One of our key priorities is guaranteeing safe refuge and accommodation in every region of the country. The zero tolerance strategy commits to doubling the number of refuge spaces by the end of 2026. No one should ever feel they have nowhere to turn. Survivors deserve safe, supportive environments where they can rebuild their lives. Cuan, the statutory DSGBV agency, is working closely with front-line service providers, local authorities, the Department of housing, and the Housing Agency to accelerate the delivery of domestic violence refuges. We are investing in services to ensure that survivors can access the help they need, when and where they need it.

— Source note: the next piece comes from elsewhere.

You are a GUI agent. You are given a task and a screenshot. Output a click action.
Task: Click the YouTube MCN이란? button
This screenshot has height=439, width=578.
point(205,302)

Under budget 2025, funding to tackle DSGBV has increased to €70 million. Since 2020, funding for these services has tripled. The Government has also increased funding for Cuan to almost €67 million, strengthening the resources needed to implement the zero tolerance strategy effectively. We recognise that DSGBV has a profound impact on children. That is why the Cabinet has approved legislation that will remove guardianship rights from those convicted of killing their partner or the other parent of their child. This should not be treated as a private legal dispute, it is a child protection issue that belongs firmly in the realm of public law. This legislation delivers on the programme for Government commitment to review guardianship rights in such cases and aligns with key recommendations from the study on familicide and domestic and family violence death reviews.

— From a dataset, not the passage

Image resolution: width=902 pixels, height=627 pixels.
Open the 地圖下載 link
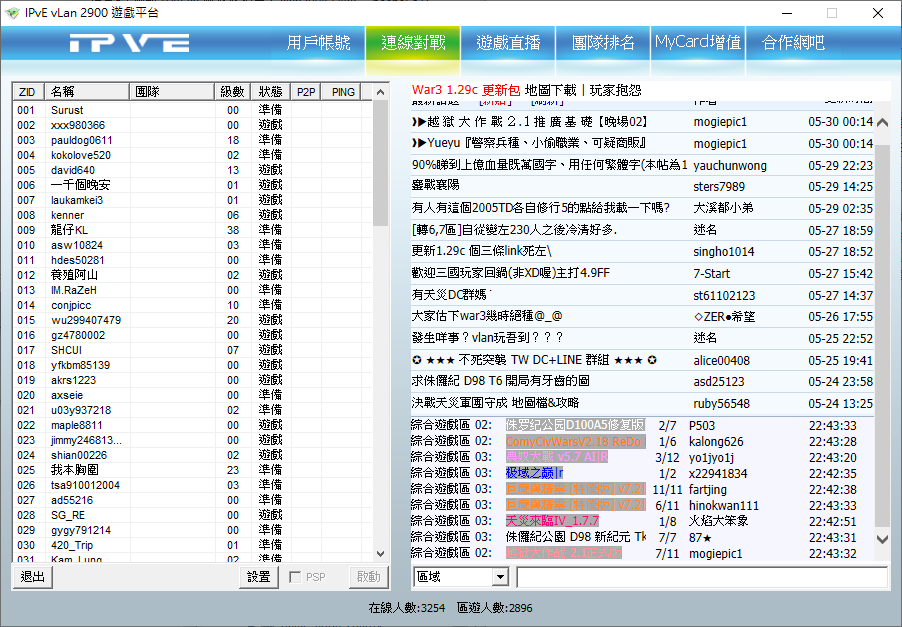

Our work to protect survivors does not stop here. We are working with An Garda Síochána to ensure that individuals can be informed of serious risks if their new partner has a history of domestic violence. This is about protecting individuals from harm, a matter that requires a careful, comprehensive legal approach to balance privacy with protection. We are dedicated to working with all relevant stakeholders to develop practical and effective solutions. While responding to violence is essential, prevention is equally critical. We must build a society based on respect, equality, and mutual understanding, starting with education. We are introducing new, age-appropriate educational programmes in schools focused on respect, consent, and healthy relationships. Young people must understand acceptable behaviour and feel empowered to challenge harmful attitudes.

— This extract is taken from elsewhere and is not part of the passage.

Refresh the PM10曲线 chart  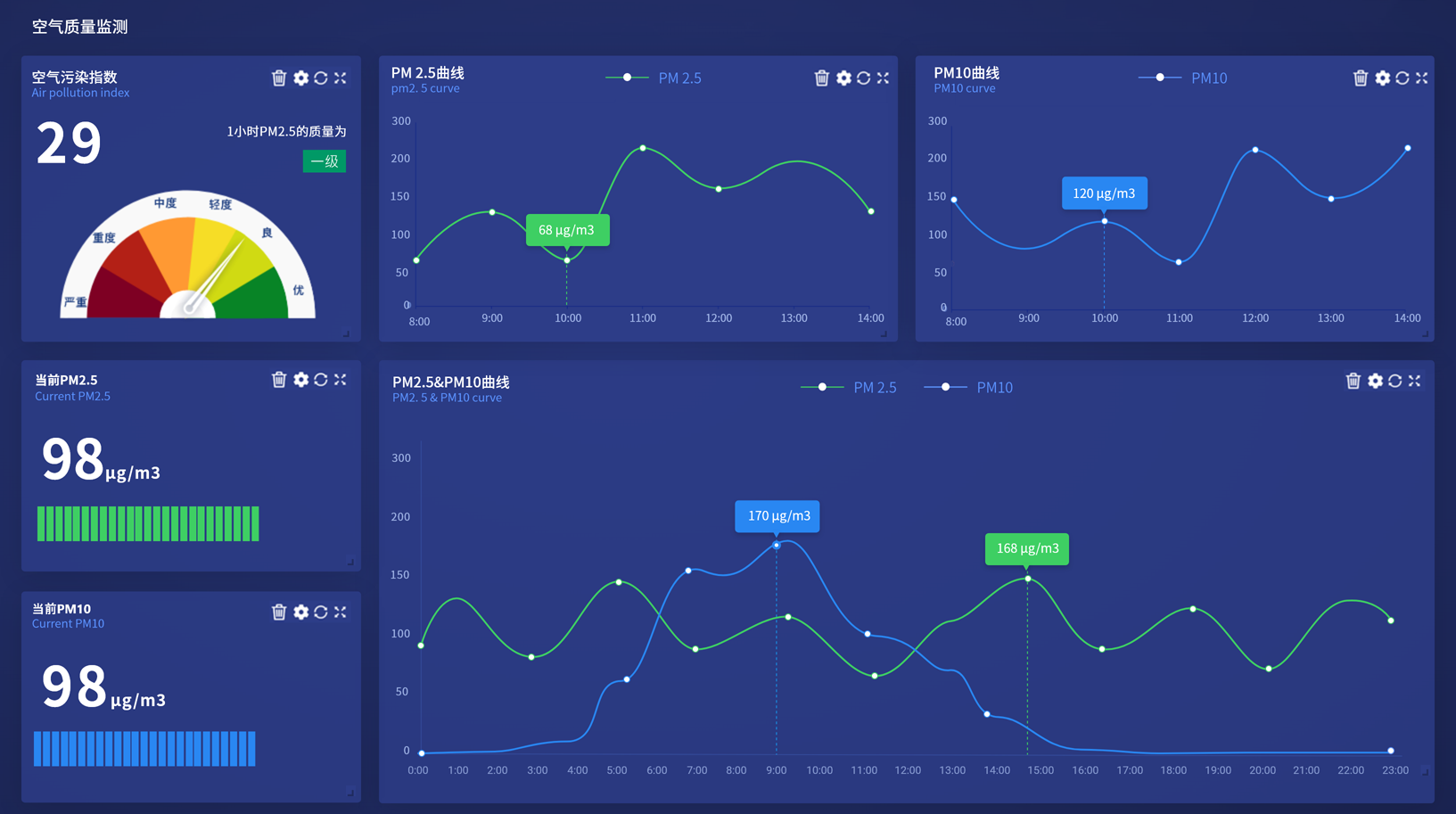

Engaging men and boys is also crucial. We are working to challenge harmful gender stereotypes and promote positive models of masculinity to help break cycles of violence. We have made important strides in raising awareness. The responsibility for leading this work has moved to Cuan, who are at the forefront of these efforts. Their "Hardest Stories" campaign was recently launched, a powerful initiative breaking the silence around DSGBV and ensuring survivors feel heard, valued, and believed. Moving forward, we will continue to support these campaigns and ensure our work aligns with the Government’s broader priorities. We are fully committed to implementing practical, effective solutions that provide real protection and support for those who need it most. A zero-tolerance approach to DSGBV means addressing not just the violence itself, but the conditions that enable it. However, the work is far from over. We will not stop until every survivor has the safety, support, and justice they deserve.

I reiterate to Deputy Coppinger that there is broad agreement on what her Bill is trying to achieve. The Minister has received legal advice that this Bill would not withstand a constitutional challenge. That is something the Minister has to take seriously. He is working on a method and solution to address this serious and worthy issue.